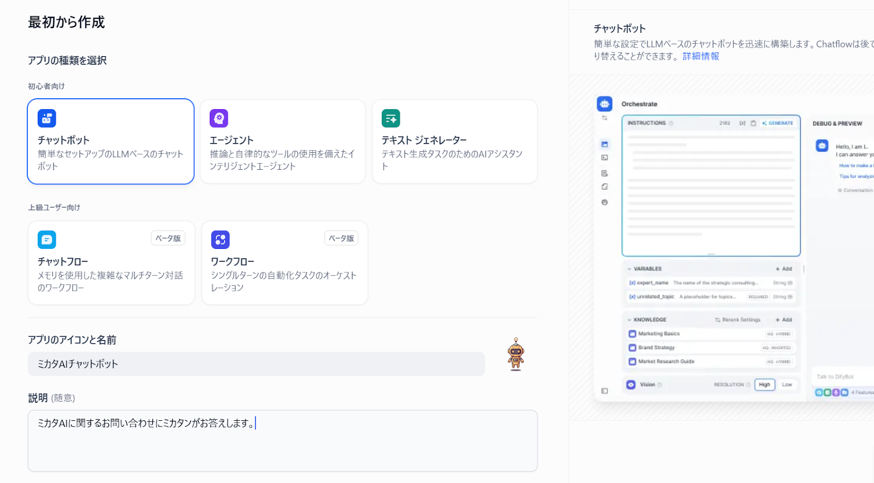Click the Orchestrate robot icon in preview
Viewport: 874px width, 483px height.
605,104
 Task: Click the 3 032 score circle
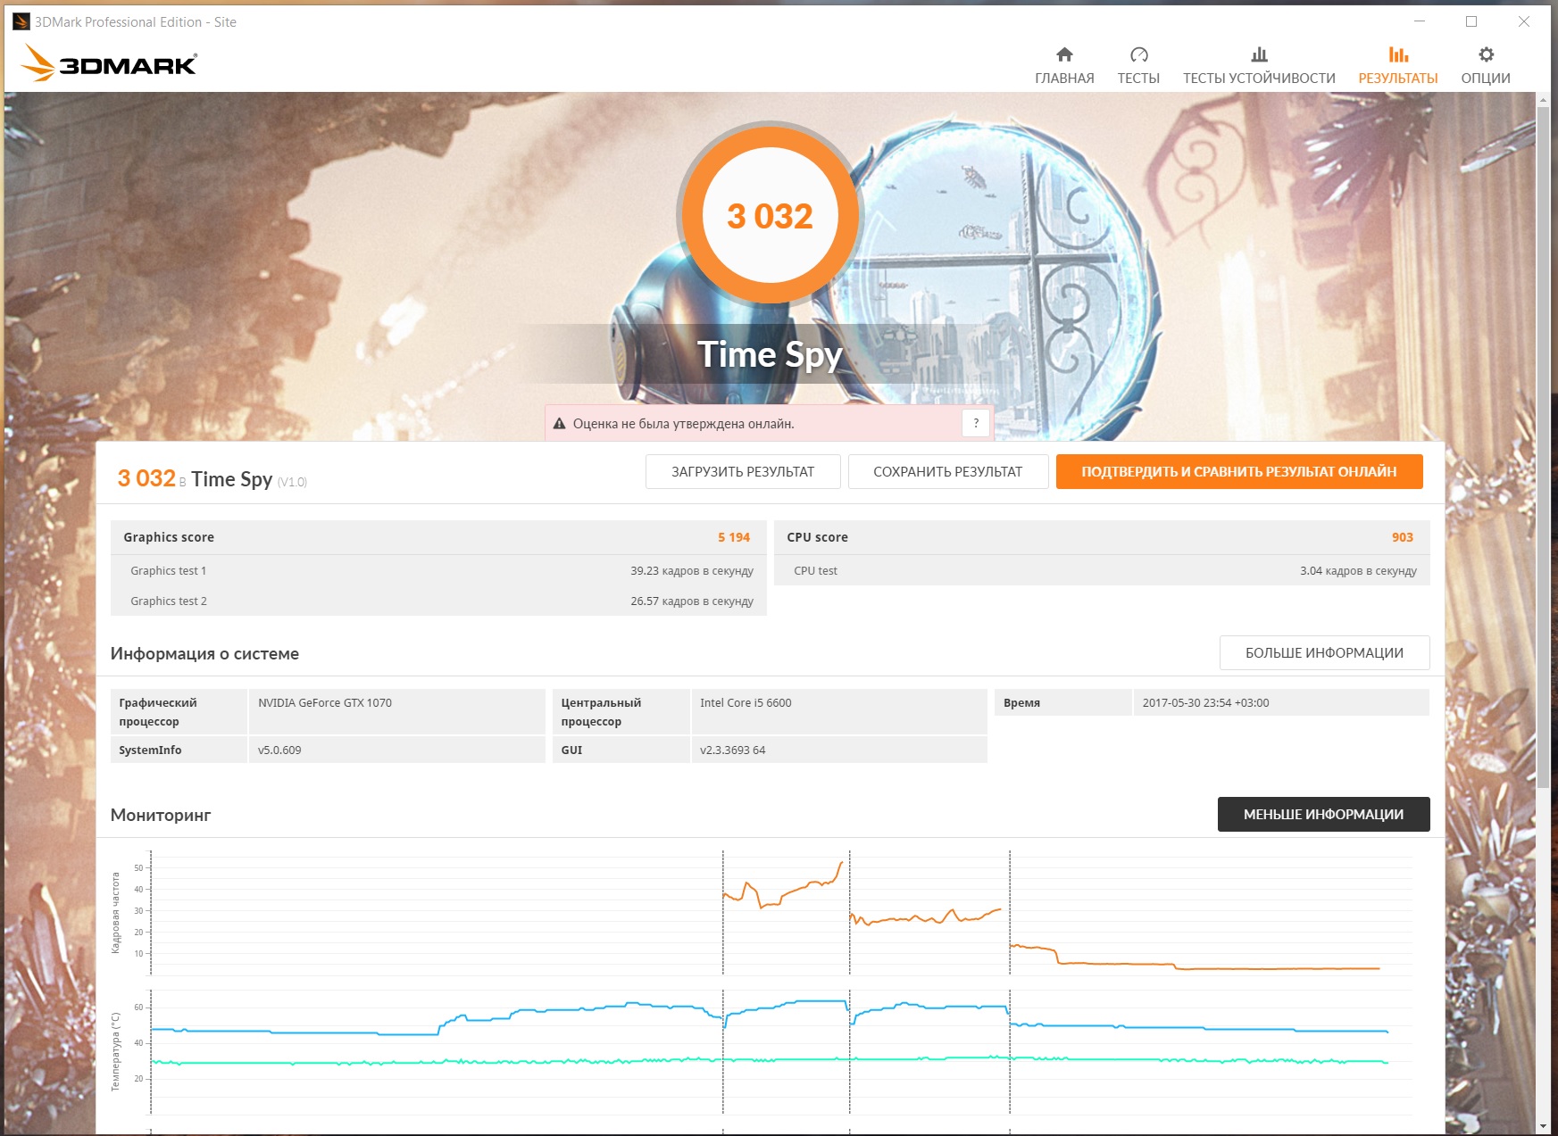pyautogui.click(x=770, y=216)
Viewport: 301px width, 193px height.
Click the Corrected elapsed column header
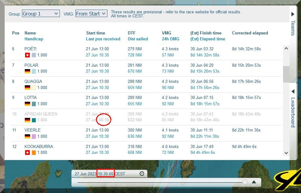pyautogui.click(x=250, y=33)
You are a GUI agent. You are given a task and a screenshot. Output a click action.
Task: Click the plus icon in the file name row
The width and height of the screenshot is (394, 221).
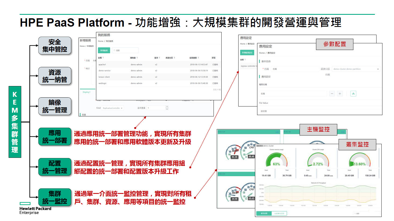pos(340,94)
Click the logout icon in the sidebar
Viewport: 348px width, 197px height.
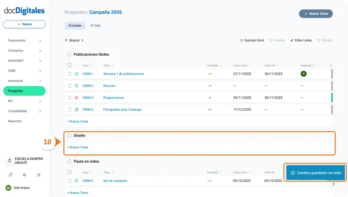(x=38, y=175)
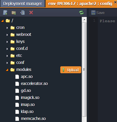Select the memcache.so file
117x122 pixels.
click(33, 119)
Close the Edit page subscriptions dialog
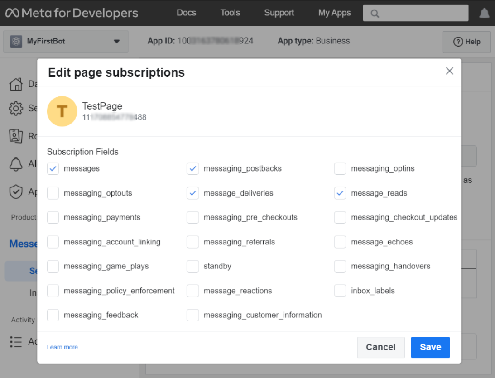Image resolution: width=495 pixels, height=378 pixels. (449, 71)
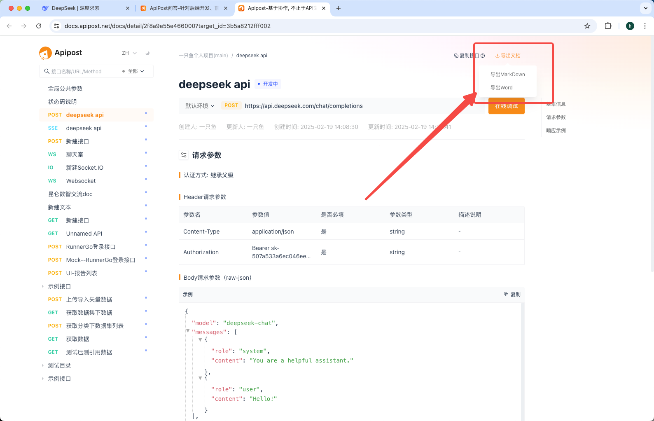This screenshot has width=654, height=421.
Task: Open the Chrome three-dot menu
Action: pos(645,26)
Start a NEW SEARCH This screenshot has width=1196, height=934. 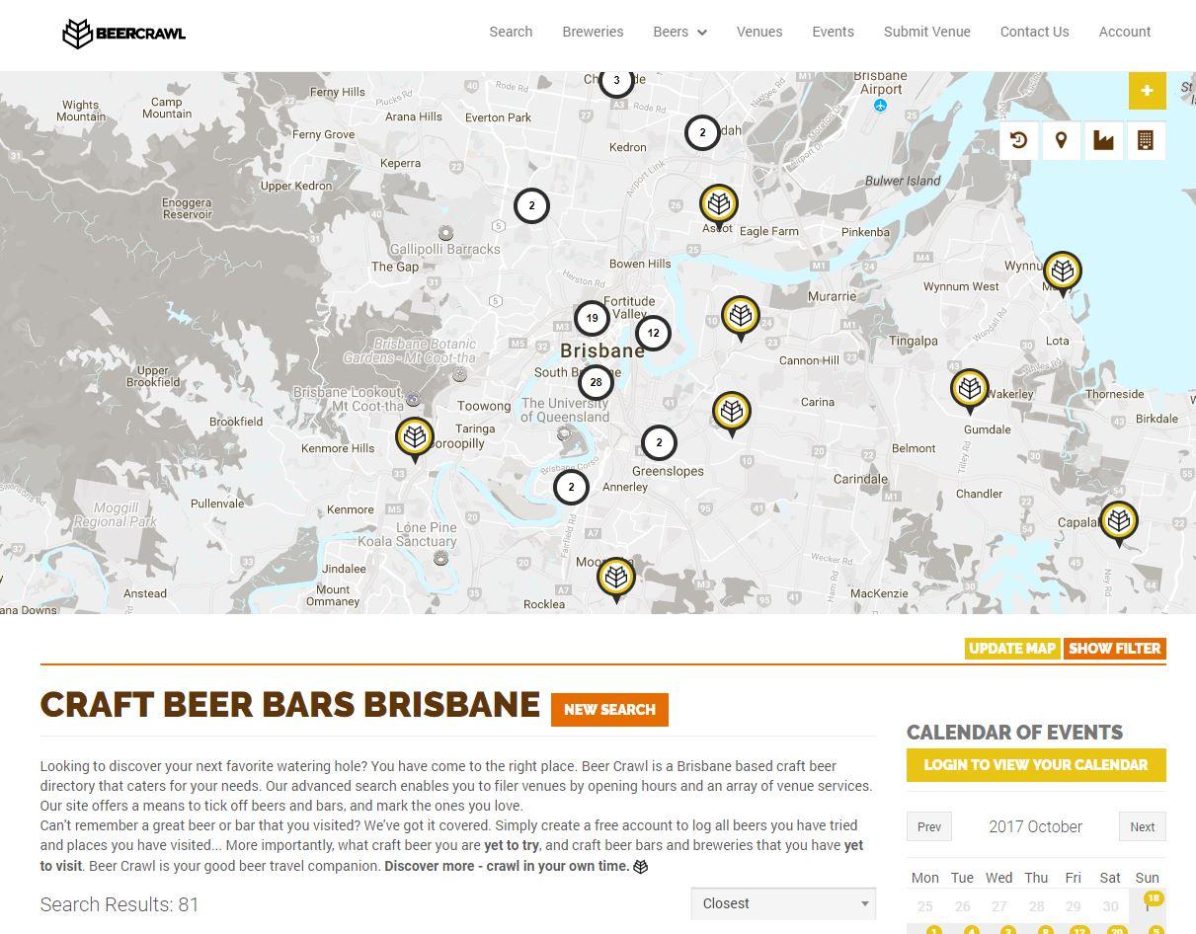click(x=609, y=710)
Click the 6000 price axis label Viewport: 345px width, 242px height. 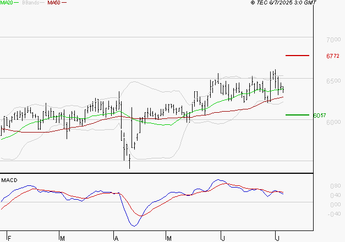click(x=333, y=122)
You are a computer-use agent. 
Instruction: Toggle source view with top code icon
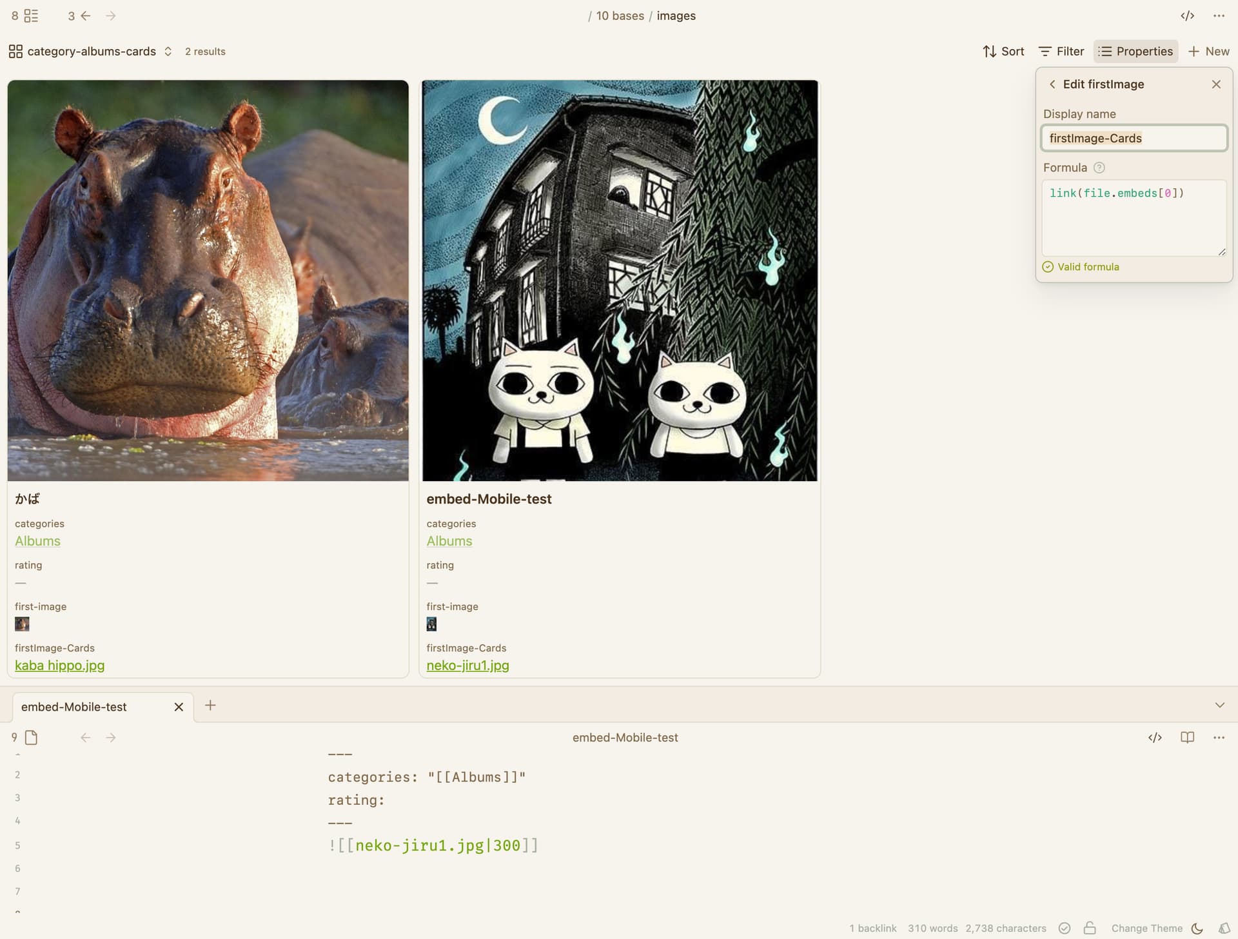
-.-.-
Look through the entries for the string "agent". Every line that has it belongs in the answer.

Task response
You are a GUI agent. You are given a task and a screenshot. Output a click action.
You are a computer-use agent. 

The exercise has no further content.